━━━ Page
Discours de Peter Routledge, surintendant, à l’Economic Club of Canada 2025

Discours - Toronto -

L'allocution prononcée fait foi

Merci beaucoup pour cette aimable présentation. L'Economic Club of Canada offre aux dirigeants des secteurs public et privé une tribune hautement respectée et non partisane où ils peuvent exprimer leurs opinions et répondre à des questions directes et d'actualité. Dans cette optique, je ferai d'abord quelques remarques préliminaires, puis je tenterai de répondre du mieux possible aux questions de Robert et aux vôtres.

J'ai le privilège d'exercer les fonctions de surintendant des institutions financières. Je dirige un bureau composé de fonctionnaires dévoués à qui le Parlement a confié un mandat précis et bien circonscrit : garantir la résilience des institutions financières du Canada face à l'incertitude et à la volatilité. Plus précisément, le rôle que nous a confié le Parlement consiste à protéger les droits des déposants, souscripteurs et créanciers des institutions financières en tenant compte de la nécessité pour celles-ci de faire face à la concurrence et de prendre des risques raisonnables.

Nous remplissons ce mandat en menant de front deux activités fondamentales. Premièrement, nous établissons et diffusons, au moyen de lignes directrices, les principes d'une prise de risques raisonnables dans un marché concurrentiel. Deuxièmement, nous assurons la surveillance des institutions financières pour déterminer si elles respectent ces principes.

C'est en menant ces activités de manière efficace que nous pourrons garantir la résilience des institutions financières canadiennes que nous encadrons face aux difficultés causées par l'incertitude et la volatilité. Et nous prenons cette responsabilité très au sérieux compte tenu de l'importance du secteur financier pour la prospérité économique du Canada. De fait, les institutions que nous surveillons détiennent environ 12 200 milliards de dollars d'actifs à leur bilan, un chiffre loin d'être anodin sachant que l'économie du Canada est évaluée à 3 200 milliards.
━━━━━━
━━━ Données brutes
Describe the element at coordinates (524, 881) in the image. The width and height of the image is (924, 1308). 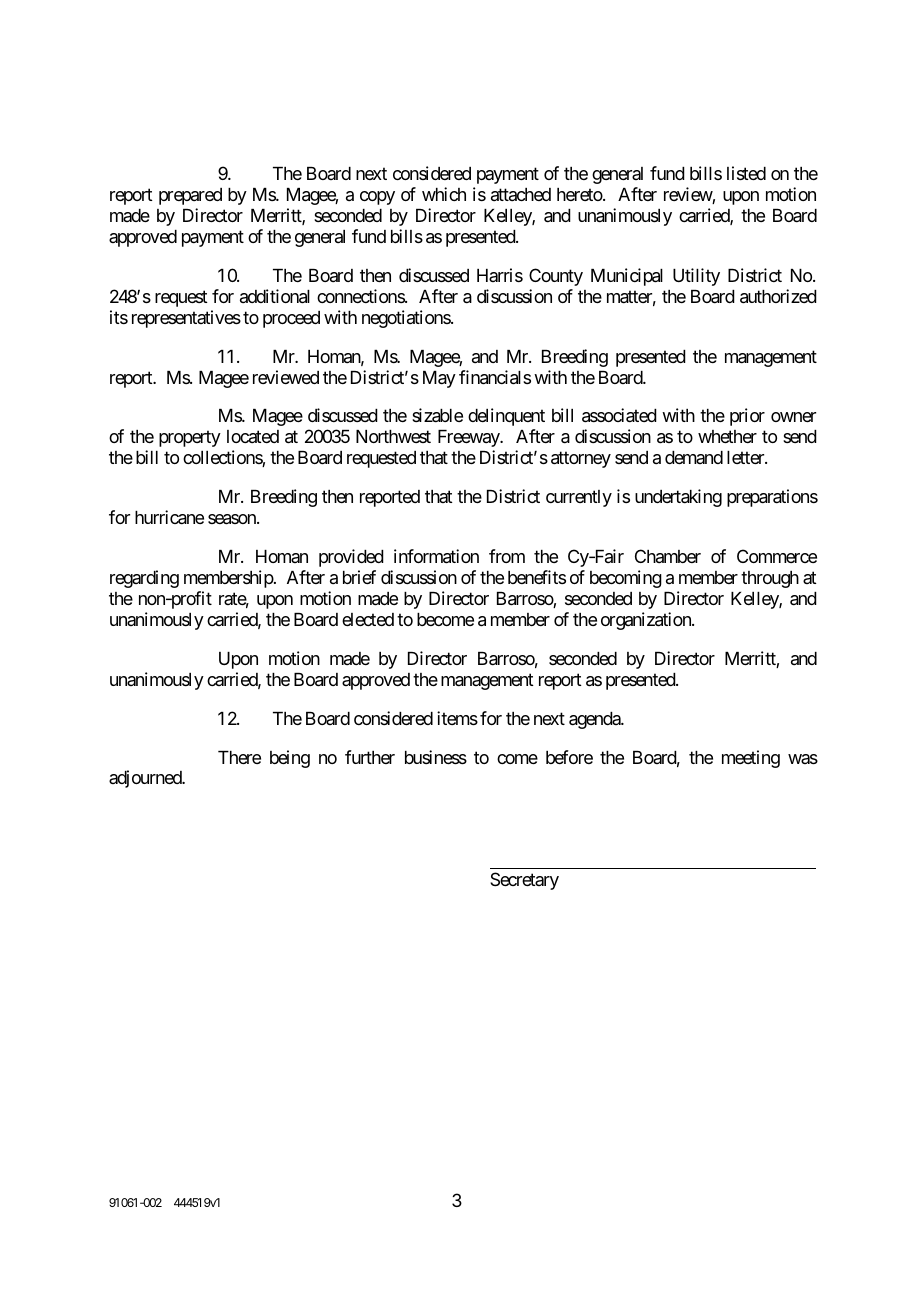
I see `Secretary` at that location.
━━━━━━
━━━ Données brutes
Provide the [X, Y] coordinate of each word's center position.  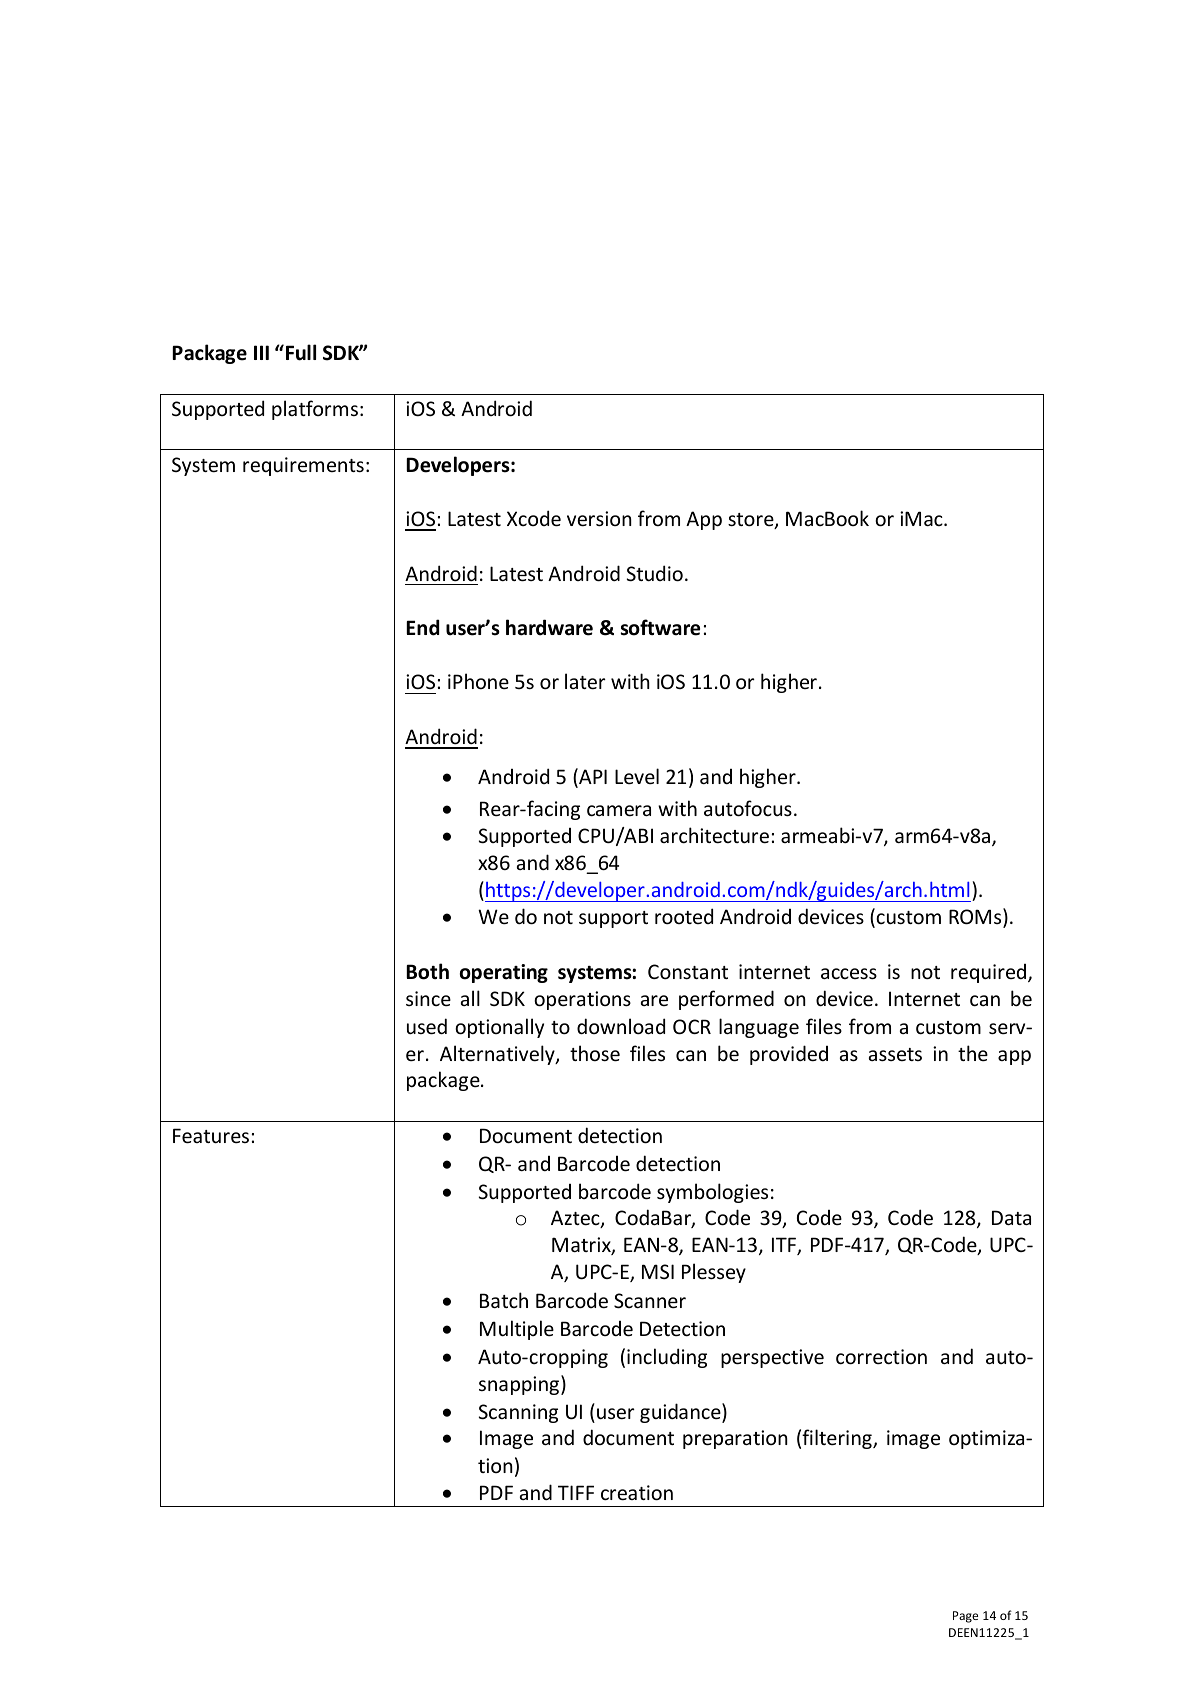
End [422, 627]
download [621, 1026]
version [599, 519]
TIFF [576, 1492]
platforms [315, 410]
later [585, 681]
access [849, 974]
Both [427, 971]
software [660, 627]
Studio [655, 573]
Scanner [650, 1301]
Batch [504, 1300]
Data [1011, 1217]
━━━━━━
● **Exercices**
1. Reproduisez à l'identique le passage du discours qui commence à « Nous remplissons ce » et se termine à « respectent ces principes. ».
2. Prolongez le discours du surintendant à l'Economic Club of Canada à partir de sa dernière phrase.
Ces lignes n'ont aucun lien avec le discours.

● **Réponses par exercice**
1.
Nous remplissons ce mandat en menant de front deux activités fondamentales. Premièrement, nous établissons et diffusons, au moyen de lignes directrices, les principes d'une prise de risques raisonnables dans un marché concurrentiel. Deuxièmement, nous assurons la surveillance des institutions financières pour déterminer si elles respectent ces principes.

2.
Résilience et risque dans le système financier actuel

J'ai récemment parlé de la résilience que les institutions financières canadiennes se sont forgée au cours des dernières années. À titre d'exemple, les banques d'importance systémique du Canada affichaient des ratios de fonds propres de catégorie 1 sous forme d'actions ordinaires (CET1) qui s'établissaient en moyenne à 13,7 % lors du dernier trimestre, soit 220 points de base au-dessus du niveau du plancher d'une banque d'importance systémique bien capitalisée. Parallèlement, les assureurs vie canadiens ont augmenté leur ratio du noyau de capital de 13 % ces 6 dernières années tout en maintenant de généreux coussins de capital qui peuvent être mis à profit de façon similaire pour faire de nouveaux investissements dans l'économie canadienne.

Cela dit, force est de constater que l'incertitude à laquelle font face le Canada et son secteur financier est exceptionnellement élevée. Commençons néanmoins par une bonne nouvelle : compte tenu de la résilience de notre système financier, la période que nous vivons actuellement ne ressemble pas, à mon avis, à la première décennie de ce siècle, celle qui a vu la crise financière mondiale (CFM). Certes, je trouve que les valorisations sur les marchés, qui sont nettement plus élevées que celles observées lors de la plupart des cycles, sont préoccupantes. Et certes, je m'inquiète aussi des intermédiaires financiers non bancaires novateurs dont les modèles d'affaires n'ont pas encore été mis à l'épreuve dans un véritable marché baissier. Pour autant, face à des difficultés imprévues, les institutions financières réglementées du Canada ont aujourd'hui une bien meilleure capacité de résistance et de rétablissement que lors de la CFM.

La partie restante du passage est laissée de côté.